What may not be so widely known is that the site also is a unique federal city, home to more than 50 federal, state, academic, and commercial tenants and serving as both a model of government efficiency and a powerful economic engine for its region.
“NASA Stennis is a remarkable story of vision and innovation,” Center Director John Bailey said. “That was the case 55 years ago when the NASA Stennis federal city was born, and it remains the case today as we collaborate and grow to meet the needs of a changing aerospace world.”
Apollo Years
Nearly four years after its first Saturn V stage test, NASA’s Stennis Space Center faced a crossroads to the future. Indeed, despite its frontline role in supporting NASA’s Apollo lunar effort, it was not at all certain a viable future awaited the young rocket propulsion test site.
In 1961, NASA announced plans to build a sprawling propulsion test site in south Mississippi to support Apollo missions to the Moon. The news was a significant development for the sparsely populated Gulf Coast area.
The new site, located near Bay St. Louis, Mississippi, conducted its first hot fire of a Saturn V rocket stage in April 1966. Saturn V testing progressed steadily during the next years. In fall 1969, however, NASA announced an end to Apollo-related testing, leading to an existential crisis for the young test site.
What was to become of NASA Stennis?
An Expanded Vision
Some observers speculated the location would close or be reduced to caretaker status, with minimal staffing. Either scenario would deliver a serious blow to the families who had re-located to make way for the site and the local communities who had heavily invested in municipal projects to support the influx of workforce personnel.
Such outcomes also would run counter to assurances provided by leaders that the new test site would benefit its surrounding region and involve area residents in “something great.”
For NASA Stennis manager Jackson Balch and others, such a result was unacceptable. Anticipating the crisis, Balch had been working behind the scenes to communicate – and realize – the vision of a multiagency site supporting a range of scientific and technological tenants and missions.
A Pivotal Year
The months following the Saturn V testing announcement were filled with discussions and planning to ensure the future of NASA Stennis. The efforts began to come to fruition in 1970 with key developments:
In early 1970, NASA Administrator Thomas Paine proposed locating a regional environmental center at NASA Stennis. U.S. Sen.
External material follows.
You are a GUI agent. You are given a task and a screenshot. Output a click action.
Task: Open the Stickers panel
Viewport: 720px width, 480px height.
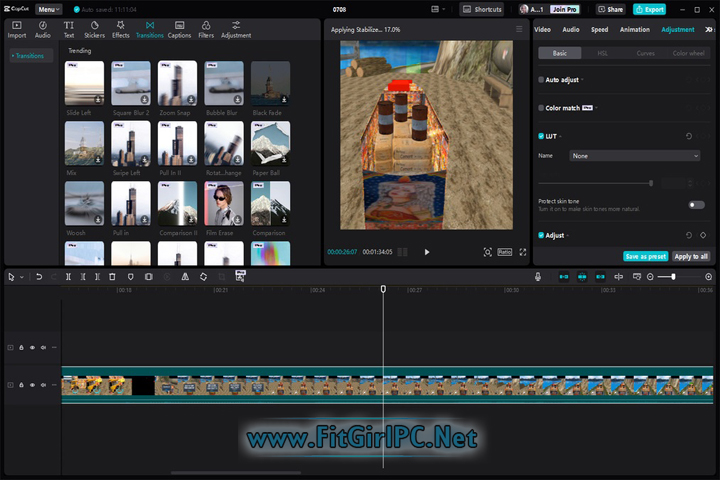pyautogui.click(x=94, y=29)
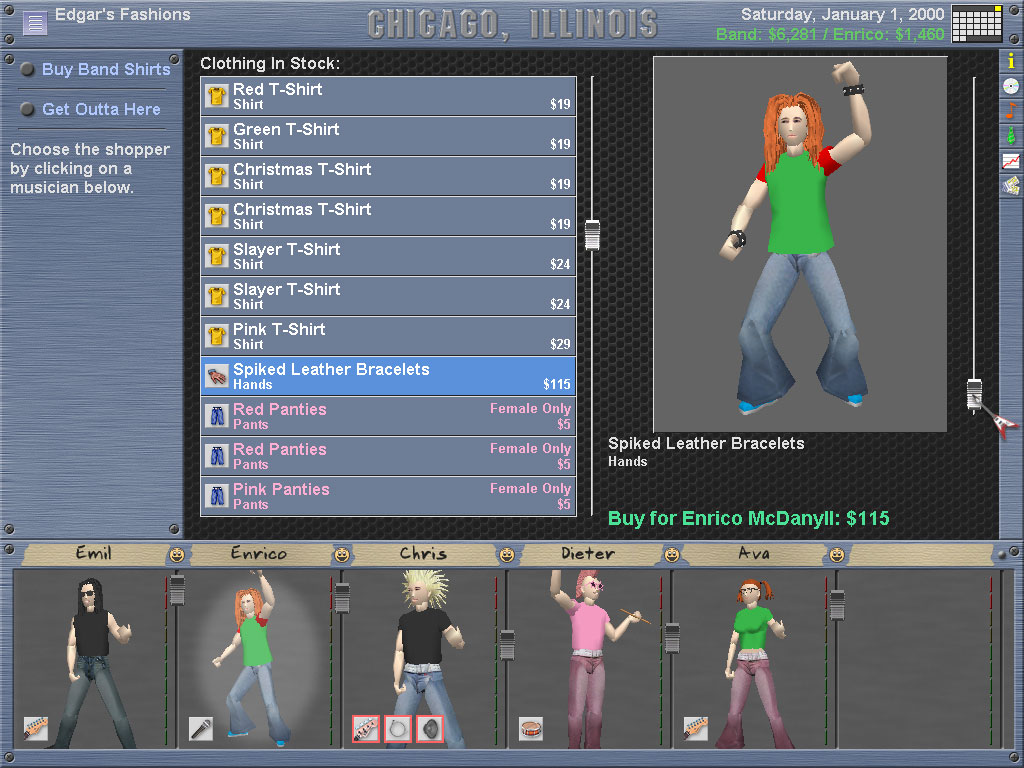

John C. Stennis (Mississippi) responded with a message of the president, “urgently requesting” that a National Earth Resources and Environmental Data Program be established at the site. In May 1970, President Richard Nixon offered assurances that an Earth Resources Laboratory would be established at NASA Stennis and that at least two agencies are preparing to locate operations at the site. U.S. congressional leaders earmarked $10 million to enable the location of an Earth Resources Laboratory at NASA Stennis. On July 9, 1970, the U.S. Coast Guard’s National Data Buoy Project (now the National Data Buoy Center) announced it was relocating to NASA Stennis, making it the first federal city tenant. The project arrived onsite two months later on September 9. On Sept. 9, 1970, NASA officially announced establishment of an Earth Resources Laboratory at NASA Stennis. Time to Grow
By the end of 1970, Balch’s vision was taking shape, but it needed time to grow. The final Saturn V test had been conducted in October – with no new campaign scheduled.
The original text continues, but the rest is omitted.